Natalia Castro Picón is an assistant professor of Peninsular Culture and Literature in the Department of Spanish and Portuguese at Princeton University. She received her Ph.D. from The Graduate Center (CUNY) with a dissertation entitled “Apocalipsis cultural e imaginación política: el caso de Madrid en el periodo entre crisis (2008-2020)”. From the Cultural Studies field and with a glottopolitical perspective (i. e. focus on the political condition of language and discourse) her research focuses on the exploration of different imaginaries –particularly the theological– that shape the relationship between subjectivity and the contemporary world. Currently, she is working on an essay that analyzes the cultural and political consequences of changes in the deified perception of science and other expert systems during the covid19 pandemic.
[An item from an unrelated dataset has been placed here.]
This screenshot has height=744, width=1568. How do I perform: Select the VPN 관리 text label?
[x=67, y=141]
Dr. Liliana Colanzi (Cornell University)

Liliana Colanzi is an Assistant Professor of Latin American Literature in the Department of Romance Languages at Cornell University. She is interested in Latin American speculative fiction, animal studies, and ecocriticism. She has edited La desobediencia, antología de ensayo feminista (2019) and is the co-editor of the volume Latin American Speculative Fiction (Paradoxa, 2018, with Debra A. Castillo). She is the publisher of the independent literary press Dum Dum editora in Bolivia. As a writer, she has published the short story books Vacaciones permanentes (2010) and Nuestro mundo muerto (Our Dead World, Dalkey Archive Press, 2017). In 2015 she won the Aura Estrada literary award (Mexico). The Hay Festival Cartagena included her among the best Latin American writers under 40 (Bogota39, 2017). Nuestro mundo muerto has been translated into five languages.

Dr. Kristine Lodge (University of Oregon)
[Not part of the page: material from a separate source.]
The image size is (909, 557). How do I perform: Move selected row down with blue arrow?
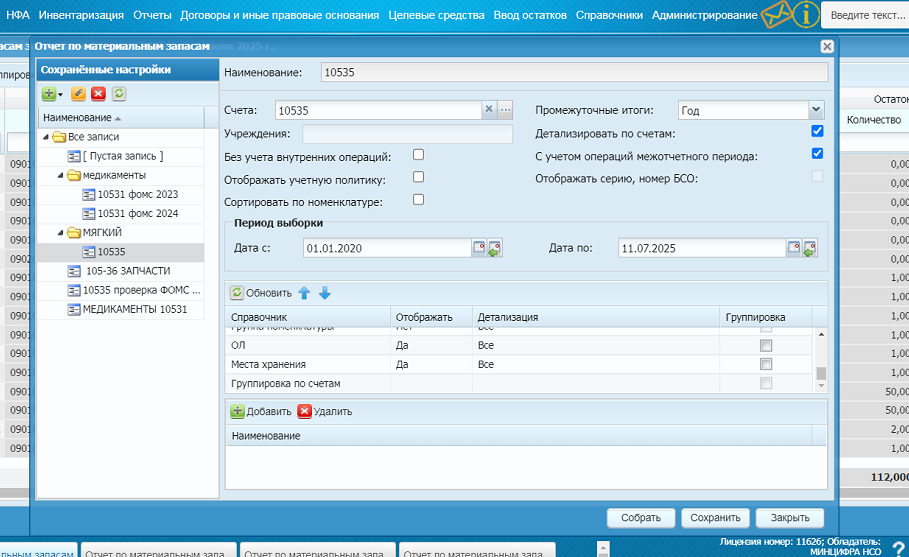[x=325, y=293]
Kristine Lodge has a PhD in English with a concentration in Medieval Literature.  She is the founder of IncipitCareer LLC where she provides career coaching to PhDs in higher education to help them land careers they love. She has spent fourteen years in higher education working in university career services offices with a brief interruption to work in recruiting for the non-profit and financial services sectors. Kristi has written on PhD career transition for the Muse and Fast Company. She has also been a guest on the Academics Mean Business and 50 Conversations with Career Changers podcasts.
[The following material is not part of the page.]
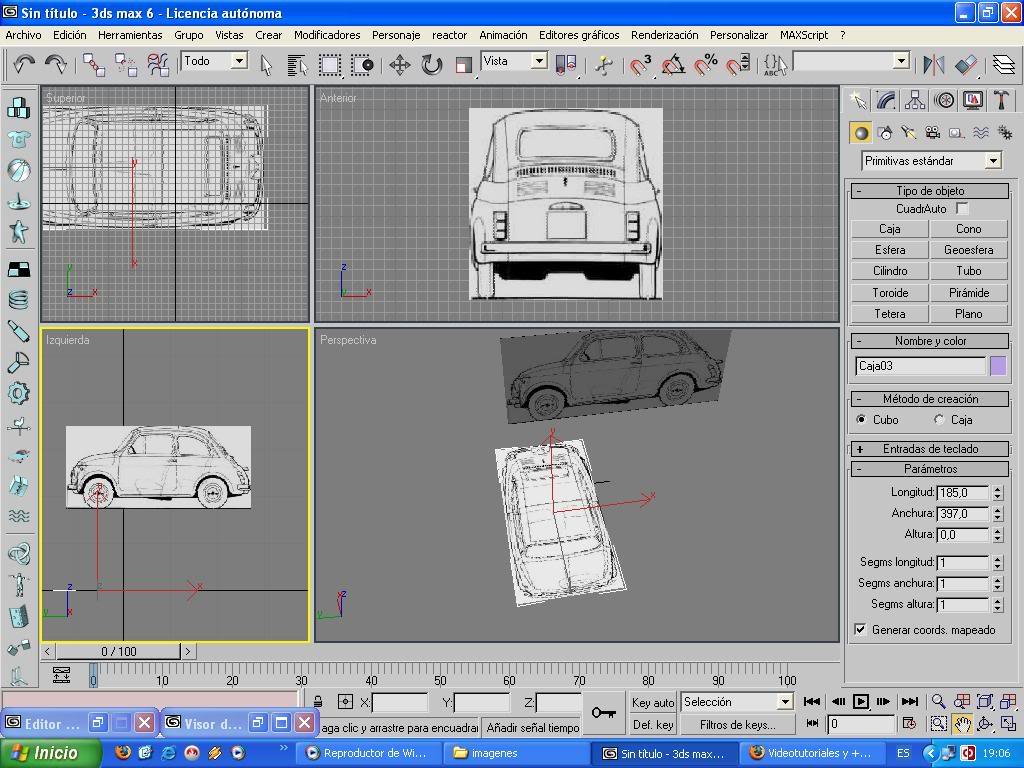Open the Hierarchy panel tab
1024x768 pixels.
[914, 100]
Literature Trajectory Keynote
Friday, February 19, 2021

Dr. Gwen Kirkpatrick (Georgetown University)

Prof. Gwen Kirkpatrick taught at Georgetown from 2004 to 2020, and previously at. UC Berkeley (1982-2003) and other institutions.  Her teaching has focused on many areas of Latin American literature, and many of her publications have focused on poetry, gender studies, and visual culture. She is author, co-author or editor of several books and critical editions, including The Dissonant Legacy of Modernism (trans. Disonancias del modernismo); Women, Culture and Politics in Latin America; Sarmiento: Author of a Nation, etc.  Some recent publications include: “Feminism in Latin America 1870-1930,” “Alfonsina Storni and Alejandra Pizarnik,” “Rubén Darío: transatlántico, transpacífico y transcendente,” and “The Lyrical World of the Nineteenth Century.” The Cambridge History of Latin American Women’s Literature. She was especially pleased to publish “Migraciones” in the graduate student journal Plaza Pública in Spring 2020. She serves on the editorial boards of a number of scholarly journals and is the Latin American Editor for a monograph series with Purdue University Press.

A conversation with… Karen Kelsky (author of The Professor Is In)

Karen Kelsky is the Founder and CEO of The Professor Is In, which provides advice and consulting services on the academic job search and all elements of the academic and post-academic career. She speaks nationally and internationally on topics related to Ph.D. professionalization, and is a weekly columnist at Chronicle Vitae.  As the creator of the Sexual Harassment in the Academy Survey and the #MeTooPhD hashtag, Karen speaks nationally on issues of sexual assault in the academy, with a focus on empowering victims and training people in leadership. She is a former tenured professor and department head at the University of Illinois at Urbana-Champaign and University of Oregon. Her latest book is The Professor Is In: The Essential Guide to Turning Your Ph.D. Into a Job (Random House 2015).